The first appeared to be of quite average intelligence. There was nothing particularly distinguishable about him or his achievements, and he often seemed to lack initiative. He only did what he was asked – no more, and usually no less. He never did anything without first finding out exactly what was expected – how the king wanted it done and what was the expected result. Many people thought he was rather pedantic about following the “rules” and sometimes got rather annoyed with him, but that didn’t seem to bother him. He just kept plodding along, doing what was asked, no more and no less.

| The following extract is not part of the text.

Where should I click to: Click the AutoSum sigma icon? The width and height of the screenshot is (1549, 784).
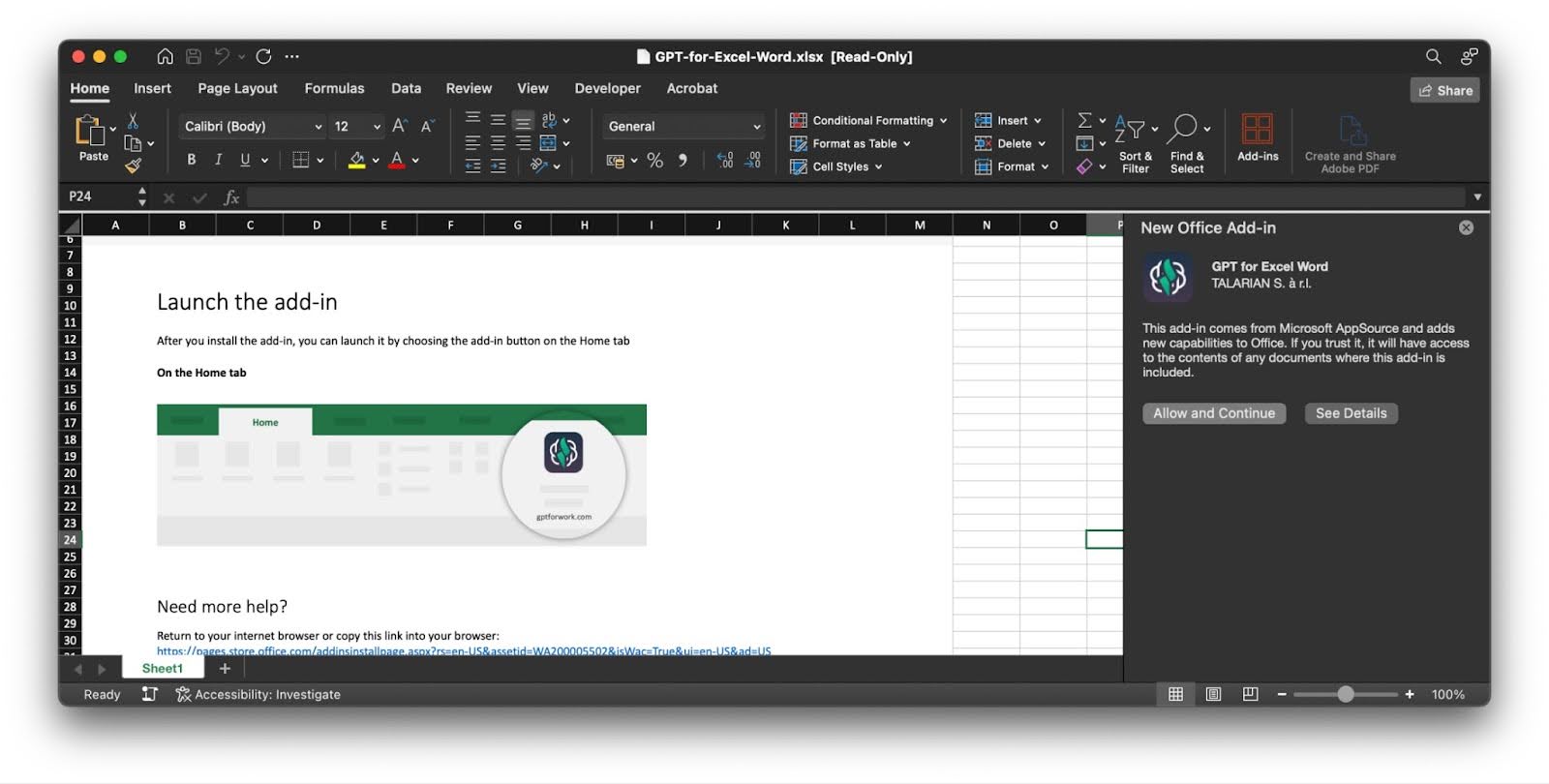point(1084,120)
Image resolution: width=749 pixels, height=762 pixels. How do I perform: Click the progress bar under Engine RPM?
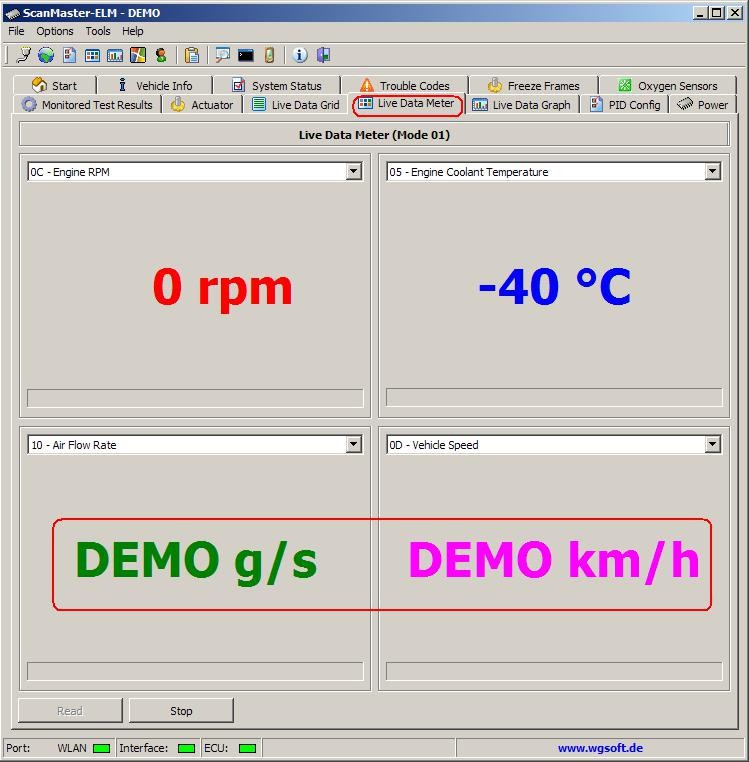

The other was a “go-getter”. He was extremely intelligent. He had initiative in spades and energy to burn. He was always on the go, doing things for his adoptive father, seemingly never satisfied that he had done enough to please the king. As for the rules, forget it. The king was old and rather set in his ways, in his opinion. Time had moved on, new ways to achieve results had been devised and the son knew much more about modern life and methods than the king. In other words, he knew best. Oh, sure, he sometimes did what the king asked, but he always did it his own way, and wasn’t afraid to take shortcuts if he thought it would save time or effort. He spent much of his time hanging around with scientists and scholars, discussing the latest developments and working out how he could use his new-found knowledge to his advantage, all in the name of serving the king, of course.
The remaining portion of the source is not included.